• **Assigned task**:
For each line of the data that includes the word "will", copy the line.

[Stored records]
--- START ---
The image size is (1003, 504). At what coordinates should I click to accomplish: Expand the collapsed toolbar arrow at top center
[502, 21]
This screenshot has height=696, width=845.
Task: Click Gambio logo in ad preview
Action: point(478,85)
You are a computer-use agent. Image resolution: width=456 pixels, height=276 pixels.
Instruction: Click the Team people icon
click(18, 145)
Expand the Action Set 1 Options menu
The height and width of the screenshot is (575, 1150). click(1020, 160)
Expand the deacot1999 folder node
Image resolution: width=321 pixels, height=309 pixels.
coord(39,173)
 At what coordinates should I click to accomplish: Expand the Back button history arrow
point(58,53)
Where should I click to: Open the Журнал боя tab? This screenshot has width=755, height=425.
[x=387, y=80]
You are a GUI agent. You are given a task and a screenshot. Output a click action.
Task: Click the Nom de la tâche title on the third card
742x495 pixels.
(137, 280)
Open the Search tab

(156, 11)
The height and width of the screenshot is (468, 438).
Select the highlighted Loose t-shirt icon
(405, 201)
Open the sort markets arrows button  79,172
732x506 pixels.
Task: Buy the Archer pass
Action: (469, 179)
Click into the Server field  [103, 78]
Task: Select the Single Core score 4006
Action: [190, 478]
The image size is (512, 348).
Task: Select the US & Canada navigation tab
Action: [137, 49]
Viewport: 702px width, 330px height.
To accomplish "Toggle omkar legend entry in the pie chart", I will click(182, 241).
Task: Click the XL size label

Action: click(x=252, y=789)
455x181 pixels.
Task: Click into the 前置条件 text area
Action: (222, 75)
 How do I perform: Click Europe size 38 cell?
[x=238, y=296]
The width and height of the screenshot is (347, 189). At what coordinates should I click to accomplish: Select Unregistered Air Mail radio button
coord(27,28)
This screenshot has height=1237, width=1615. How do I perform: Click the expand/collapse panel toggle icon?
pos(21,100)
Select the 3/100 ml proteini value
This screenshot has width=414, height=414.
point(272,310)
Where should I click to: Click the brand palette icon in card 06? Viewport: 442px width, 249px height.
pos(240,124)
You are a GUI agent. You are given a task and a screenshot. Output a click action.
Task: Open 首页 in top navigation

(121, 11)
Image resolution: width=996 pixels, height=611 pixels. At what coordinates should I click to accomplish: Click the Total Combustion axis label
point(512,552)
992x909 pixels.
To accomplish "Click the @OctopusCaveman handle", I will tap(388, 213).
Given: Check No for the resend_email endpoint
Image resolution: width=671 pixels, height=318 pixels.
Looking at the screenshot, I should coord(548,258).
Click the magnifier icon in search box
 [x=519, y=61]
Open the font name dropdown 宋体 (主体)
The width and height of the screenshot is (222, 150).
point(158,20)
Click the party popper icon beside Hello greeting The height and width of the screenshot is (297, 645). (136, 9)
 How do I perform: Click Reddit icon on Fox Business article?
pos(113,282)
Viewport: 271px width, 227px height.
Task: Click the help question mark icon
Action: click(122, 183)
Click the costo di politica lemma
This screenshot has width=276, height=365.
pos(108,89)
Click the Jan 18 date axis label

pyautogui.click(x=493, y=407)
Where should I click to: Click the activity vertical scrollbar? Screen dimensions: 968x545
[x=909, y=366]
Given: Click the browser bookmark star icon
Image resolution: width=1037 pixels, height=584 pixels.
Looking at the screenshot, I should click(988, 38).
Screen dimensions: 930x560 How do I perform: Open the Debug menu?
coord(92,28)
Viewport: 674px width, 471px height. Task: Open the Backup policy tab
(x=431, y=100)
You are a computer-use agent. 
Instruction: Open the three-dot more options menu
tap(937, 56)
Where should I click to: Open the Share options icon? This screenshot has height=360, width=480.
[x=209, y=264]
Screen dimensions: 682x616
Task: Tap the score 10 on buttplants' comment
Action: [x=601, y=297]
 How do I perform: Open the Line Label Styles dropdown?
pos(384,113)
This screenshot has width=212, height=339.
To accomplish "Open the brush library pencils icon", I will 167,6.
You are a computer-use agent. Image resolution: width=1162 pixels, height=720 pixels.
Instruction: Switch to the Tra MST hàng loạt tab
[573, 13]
--- END ---
• **Output below**:
To accomplish "Toggle omkar legend entry in the pie chart", I will click(182, 241).
To accomplish "Click the @OctopusCaveman handle", I will tap(388, 213).
To accomplish "Open the brush library pencils icon", I will 167,6.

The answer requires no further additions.